§ **What the task asks**
Across the entries that follow, work out the number of lines containing the string "height", and state it alone.

[Recorded data — start]

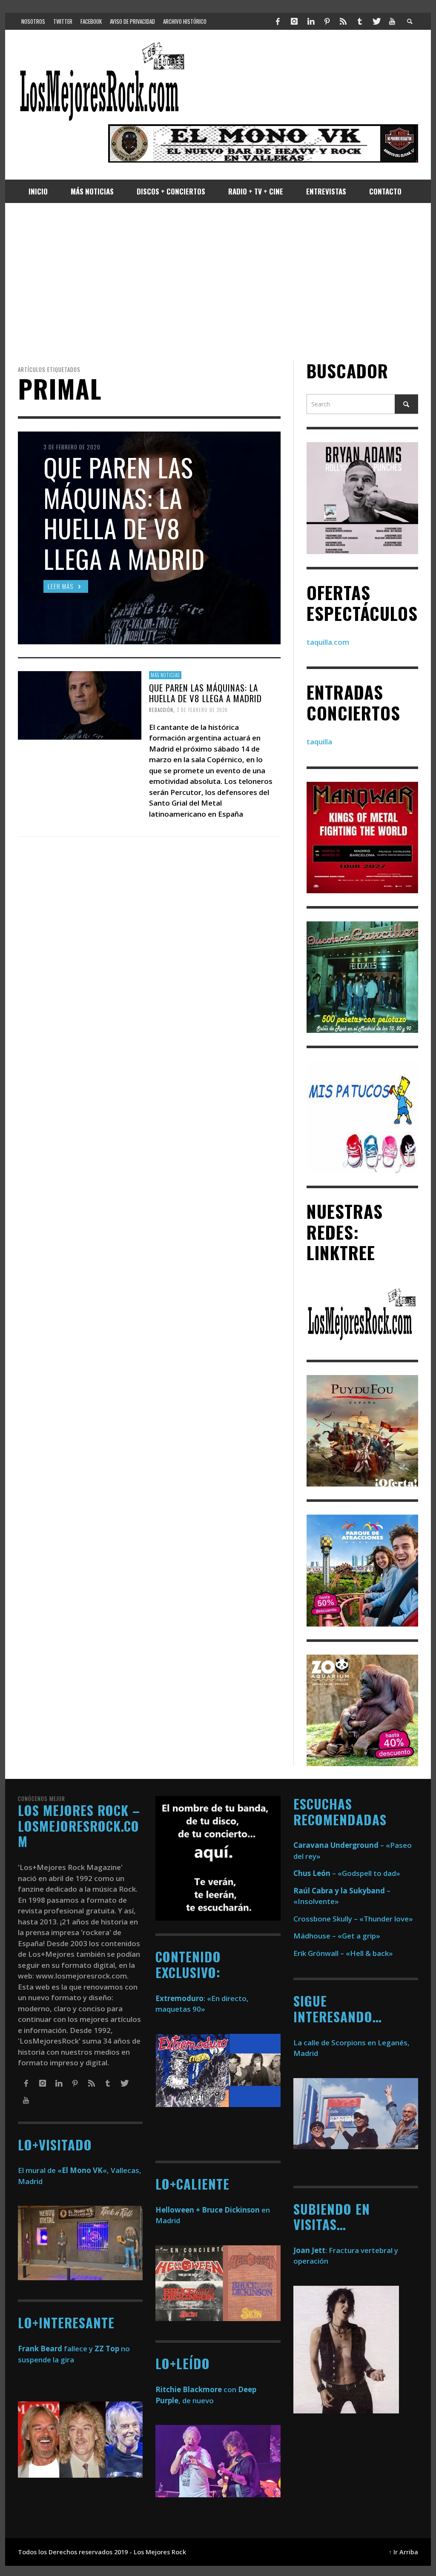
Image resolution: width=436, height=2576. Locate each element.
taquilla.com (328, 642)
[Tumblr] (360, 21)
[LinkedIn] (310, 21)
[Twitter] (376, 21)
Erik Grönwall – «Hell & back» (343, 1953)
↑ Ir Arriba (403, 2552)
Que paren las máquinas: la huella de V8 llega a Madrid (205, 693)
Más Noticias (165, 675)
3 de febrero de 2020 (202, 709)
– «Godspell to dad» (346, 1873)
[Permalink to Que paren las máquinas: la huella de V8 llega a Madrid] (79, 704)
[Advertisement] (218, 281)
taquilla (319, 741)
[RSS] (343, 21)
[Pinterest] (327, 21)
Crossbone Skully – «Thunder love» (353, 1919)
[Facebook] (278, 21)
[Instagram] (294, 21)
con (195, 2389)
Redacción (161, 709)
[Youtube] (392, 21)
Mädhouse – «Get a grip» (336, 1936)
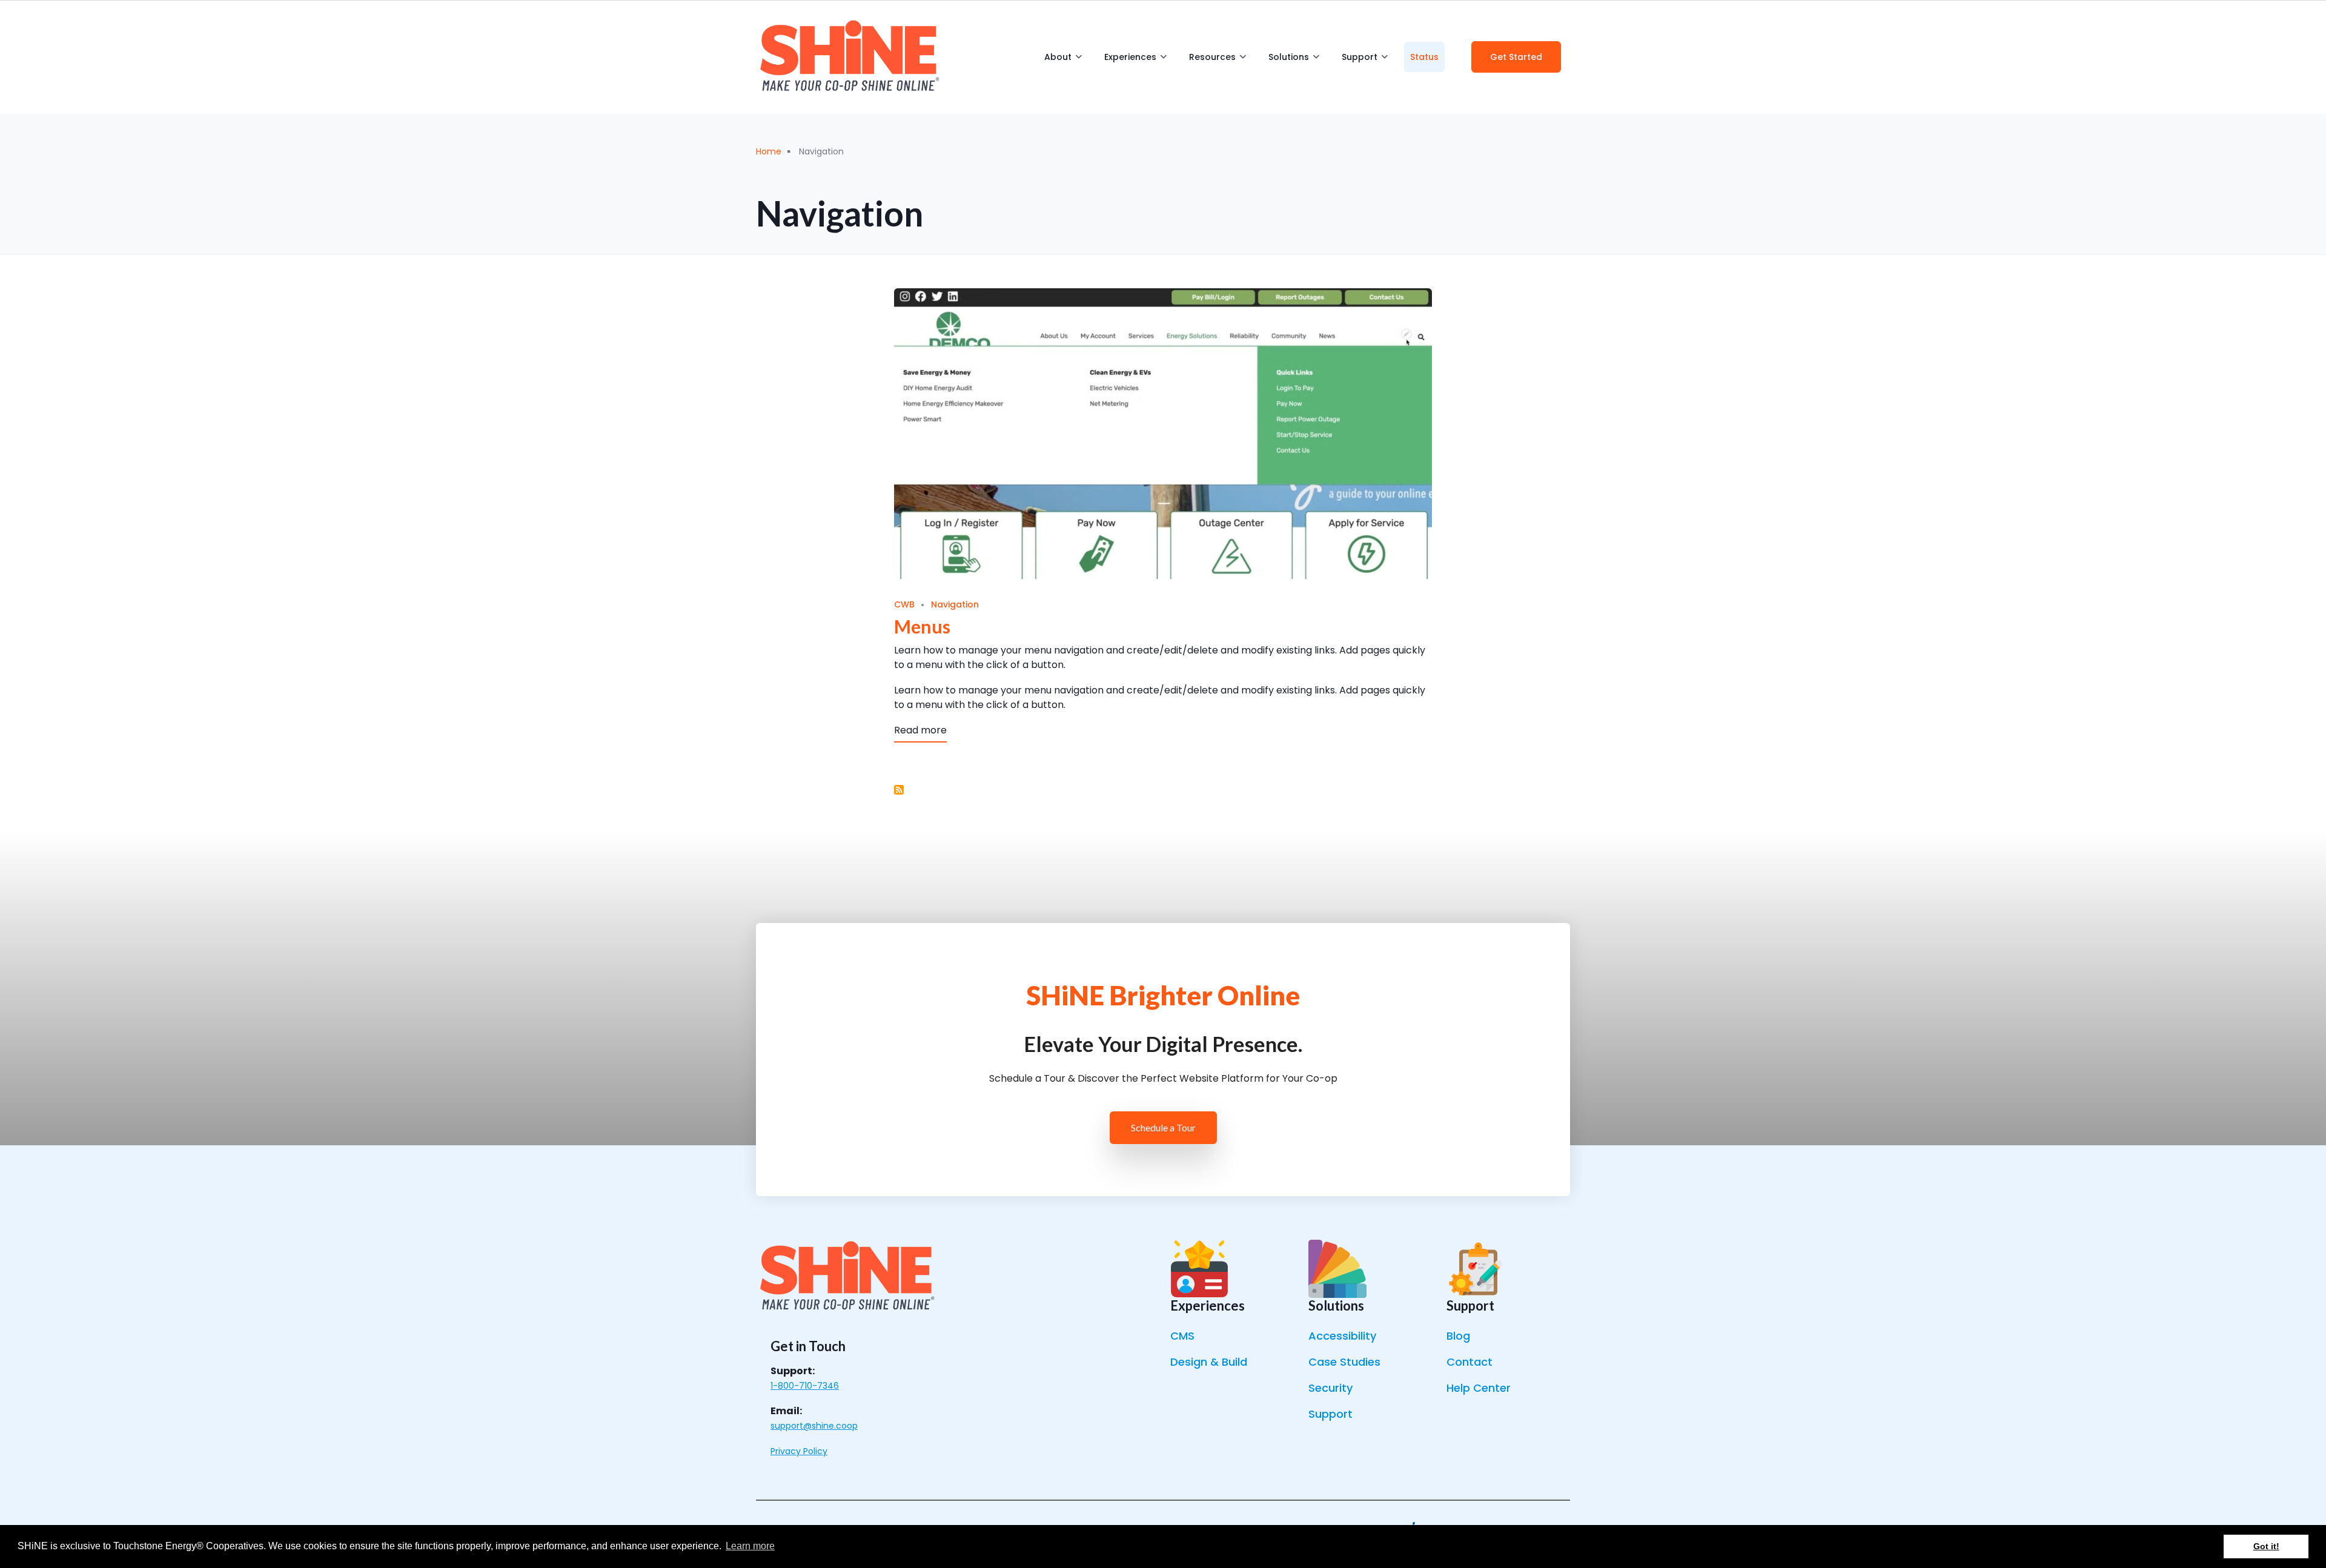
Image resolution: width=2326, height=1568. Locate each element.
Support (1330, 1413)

[Recorded data — finish]

§ **Task output**
2